Parent company FTX Trading said on Saturday it was launching a strategic review of global assets following a Chapter 11 bankruptcy protection filing in the US.
FTX Japan is seen as a prize part of the group, given its solvent balance sheet, as are European unit FTX EU and some other subsidiaries.
FTX Japan has cash and deposits of ¥19.6 billion (US$140 million) and equity capital of about ¥10 billion, disclosures show. It holds crypto assets for more than 100,000 customers, but has more assets than liabilities.
The Japanese unit reportedly has been approached by at least one potential buyer through an investment bank.
FTX, brought down by a liquidity crisis this month, owes more than US$3 billion to its 50 largest creditors alone, new disclosures show. Total liabilities are estimated at more than US$10 billion.
FTX Trading and more than 100 affiliated companies filed for Chapter 11 protection this month, after a failed attempt to sell the crypto group to rival Binance.
John Ray III, the Enron liquidation veteran appointed to the lead the group through bankruptcy, said in filings he had never seen “such a complete failure of corporate controls and such a complete absence of trustworthy financial information.”
However, Ray said in a statement on Saturday that “based on our review over the past week, we are pleased to learn that many regulated or licensed subsidiaries of FTX, within and outside of the US, have solvent balance sheets, responsible management, and valuable franchises.”
When FTX’s impending collapse became clear on the night of Nov 10, Japan’s Financial Services Agency issued a protective order for assets held in the country.
Any unauthorised move on Japanese assets to repay creditors would violate the FSA order.
The order allows FTX Japan to be acquired by a creditworthy buyer able to protect its assets.
“An acquisition for the entire Japanese business would be close to an ideal solution,” said a senior FSA official who requested anonymity.
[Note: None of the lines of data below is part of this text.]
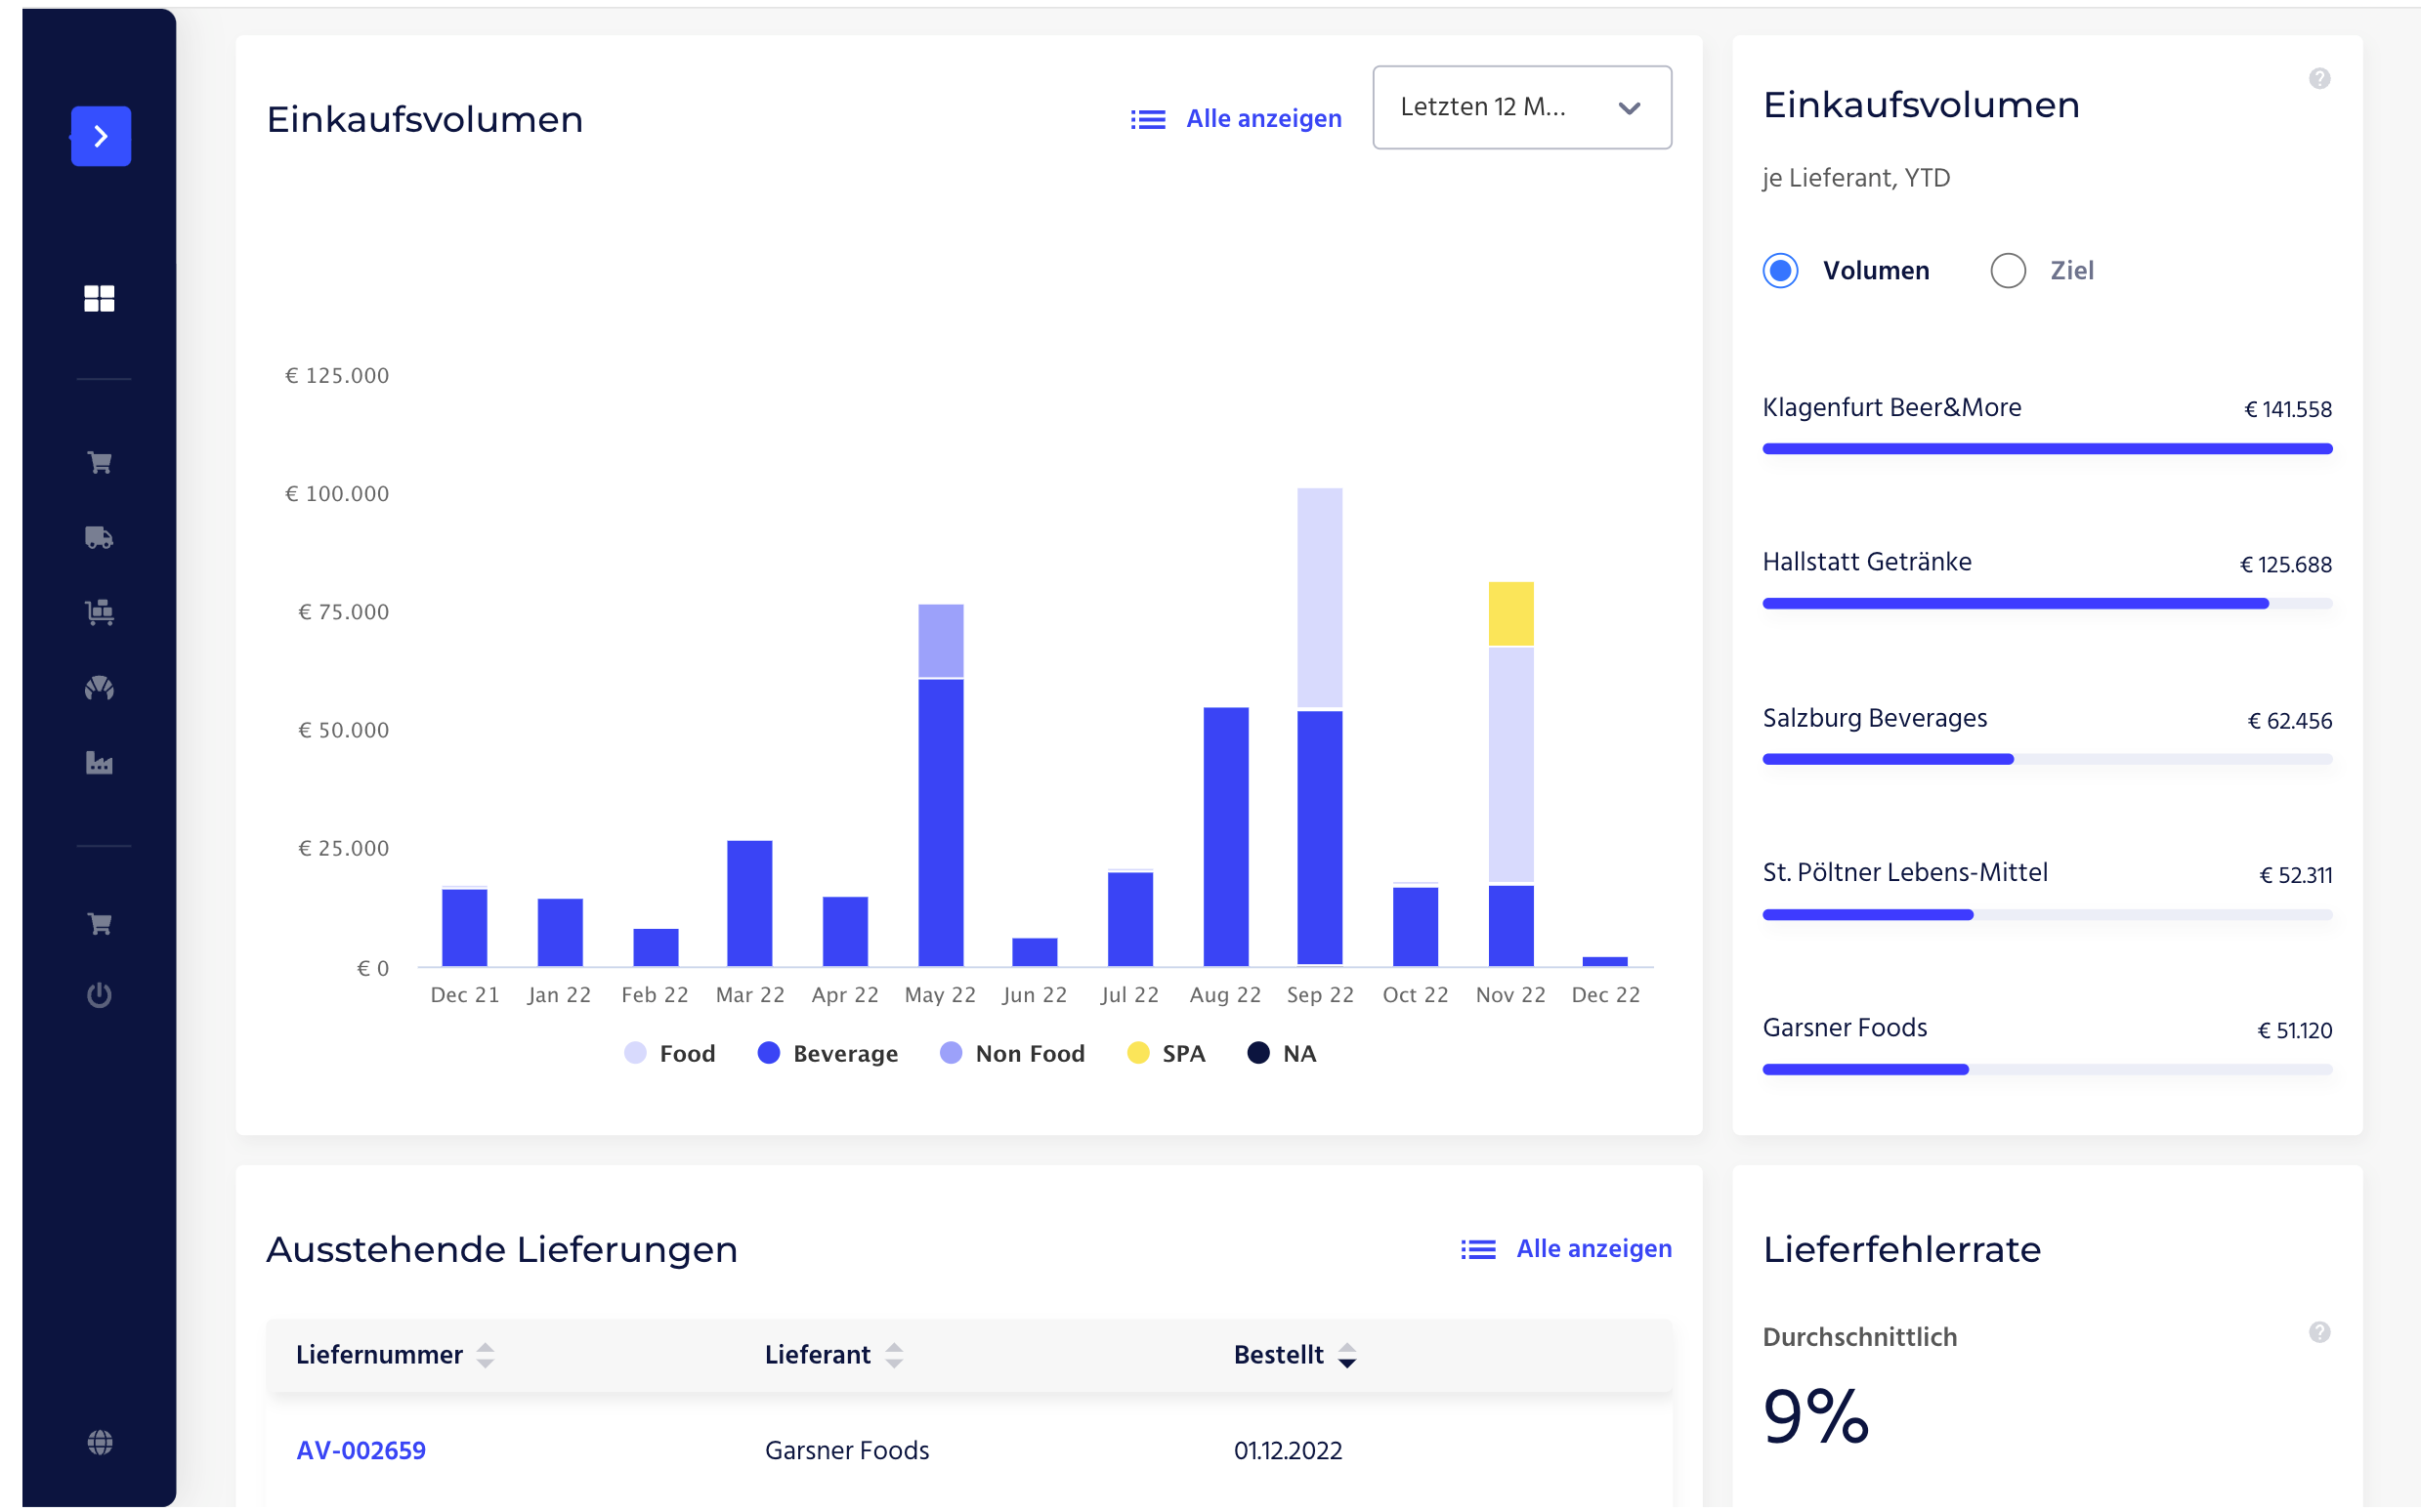Open the Letzten 12 M... period dropdown

tap(1521, 108)
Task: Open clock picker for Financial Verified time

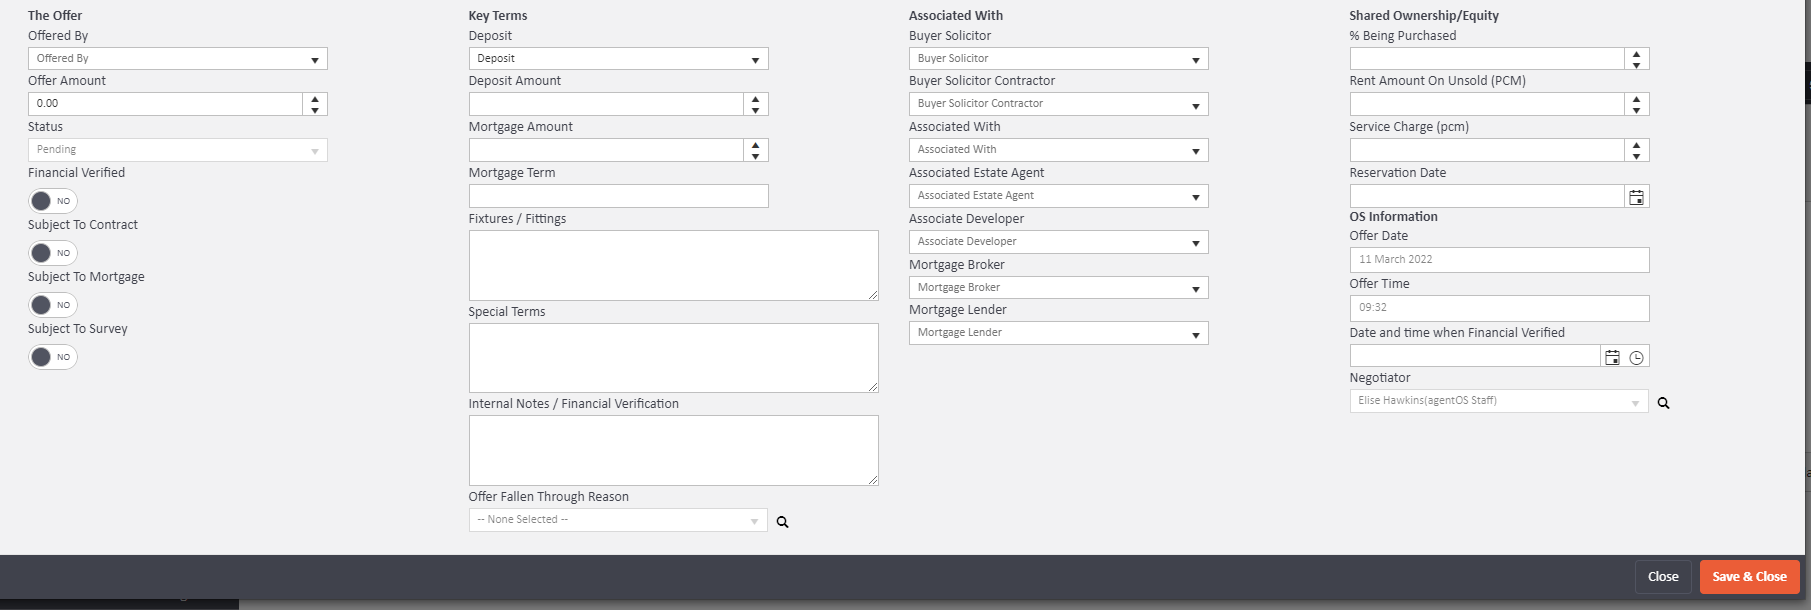Action: coord(1636,357)
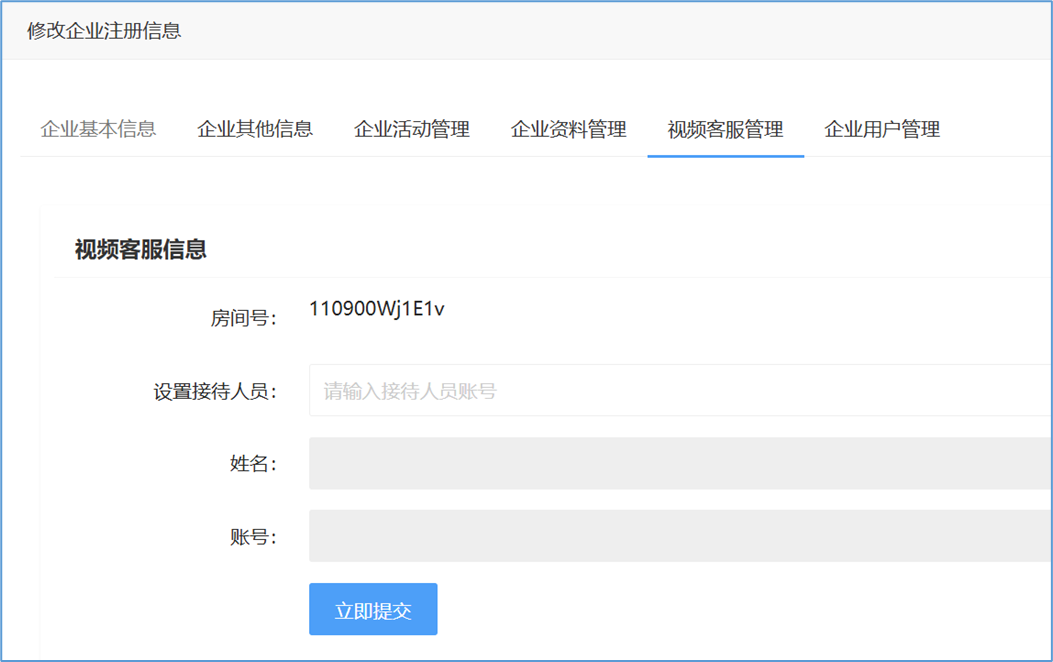Open the 企业用户管理 tab

pos(882,129)
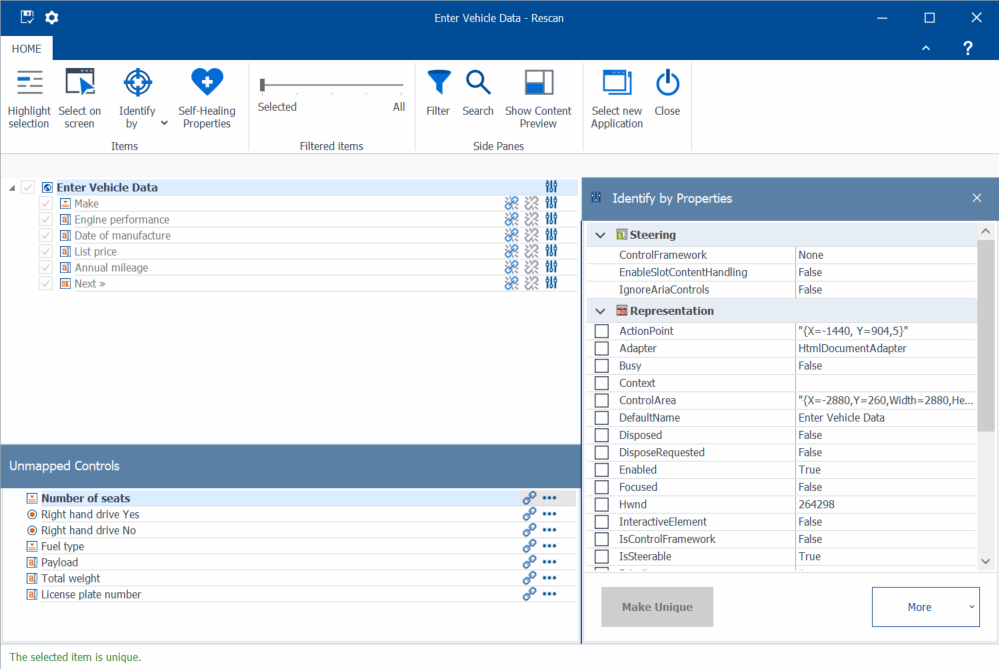Toggle the ActionPoint property checkbox
Image resolution: width=999 pixels, height=669 pixels.
602,331
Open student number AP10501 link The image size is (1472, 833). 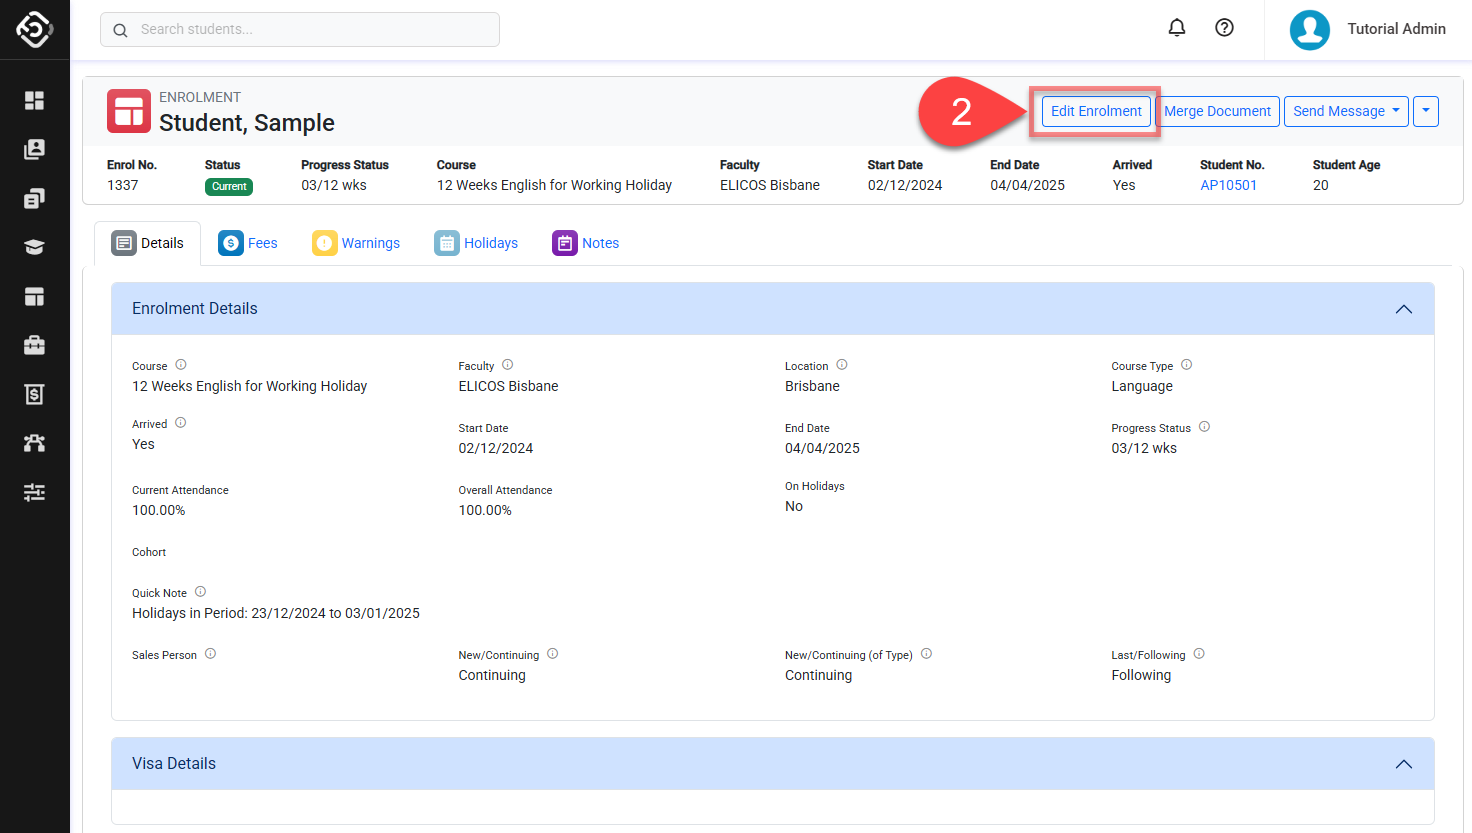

Proceeds from a sale of FTX Japan could be applied toward creditors’ claims.
This approach could keep the Japan unit separate from the FTX group’s global liabilities so that Japanese clients take a smaller financial hit than if their investments were pooled with other FTX assets.
“If there is a global scramble for assets, the wealth of assets in Japan will be targeted,” another FSA official said. “A sale would be a positive development, depending on the terms of the deal.”
Ray said in a statement Saturday that the group would “explore sales, recapitalisations, or other strategic transactions” of FTX Japan and other subsidiaries in the coming weeks.
The group has engaged Perella Weinberg Partners as lead investment bank in the strategic review.